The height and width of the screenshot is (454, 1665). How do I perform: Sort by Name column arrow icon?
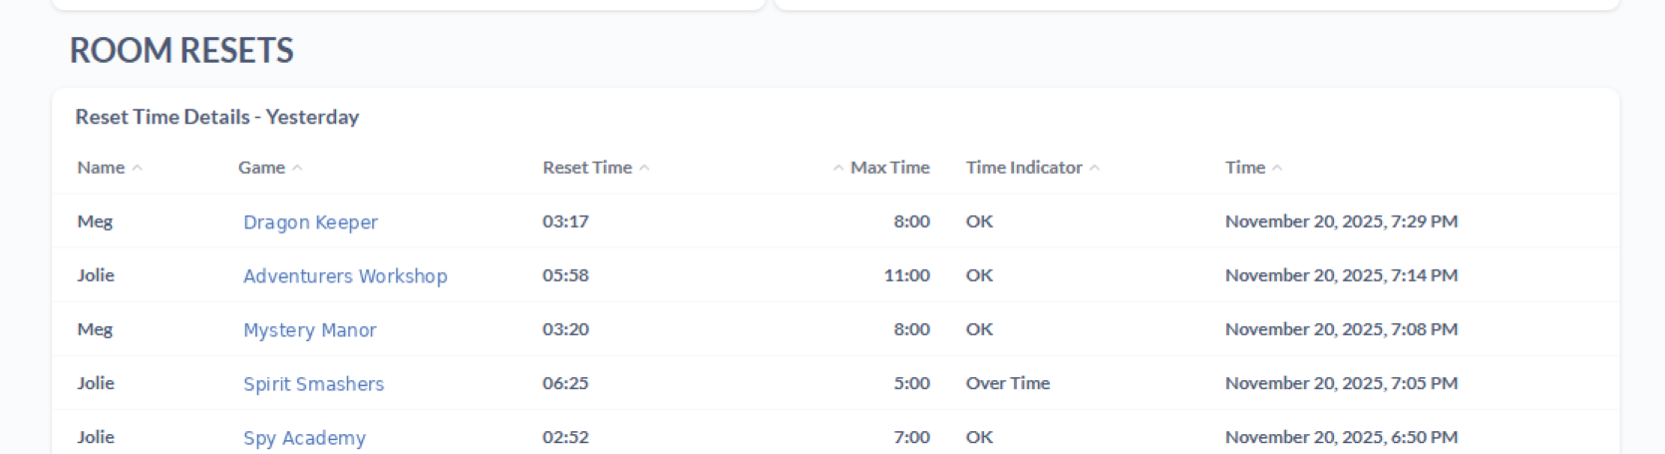point(138,169)
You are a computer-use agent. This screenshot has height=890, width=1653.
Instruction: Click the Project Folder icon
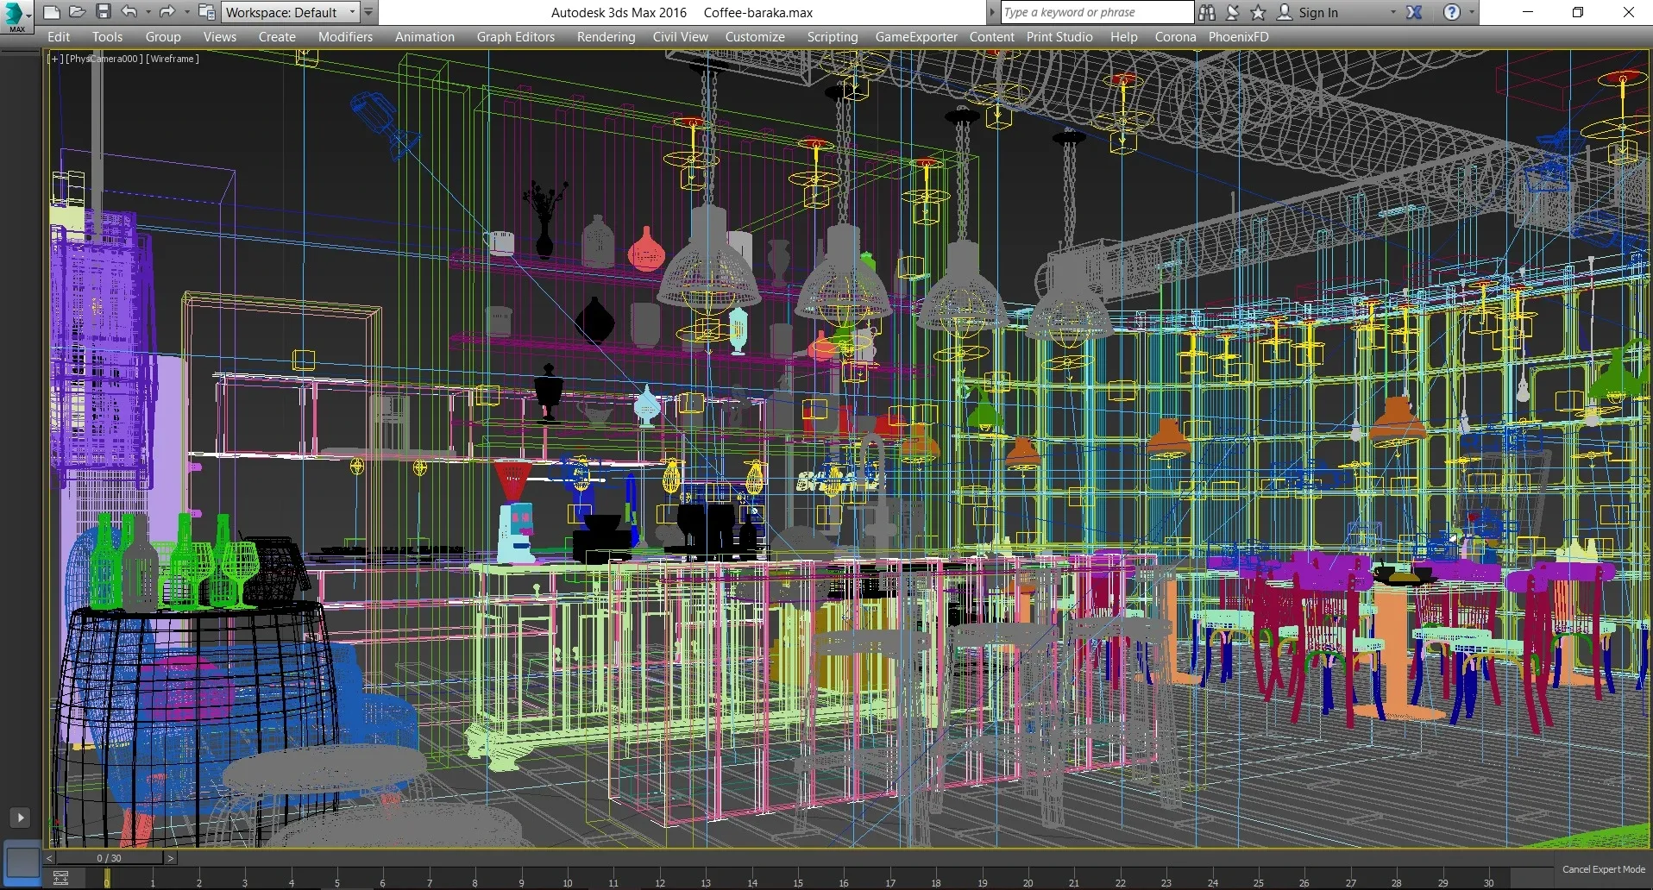(x=207, y=12)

PROBLEM
When you copy the data, keep every line exact and leave out each picture.

SOLUTION TO THIS TASK
The height and width of the screenshot is (454, 1665). How do I perform: Sort by Name column arrow icon?
point(138,169)
You are a computer-use agent. This screenshot has height=890, width=1653.
Instruction: Click the Project Folder icon
(x=207, y=12)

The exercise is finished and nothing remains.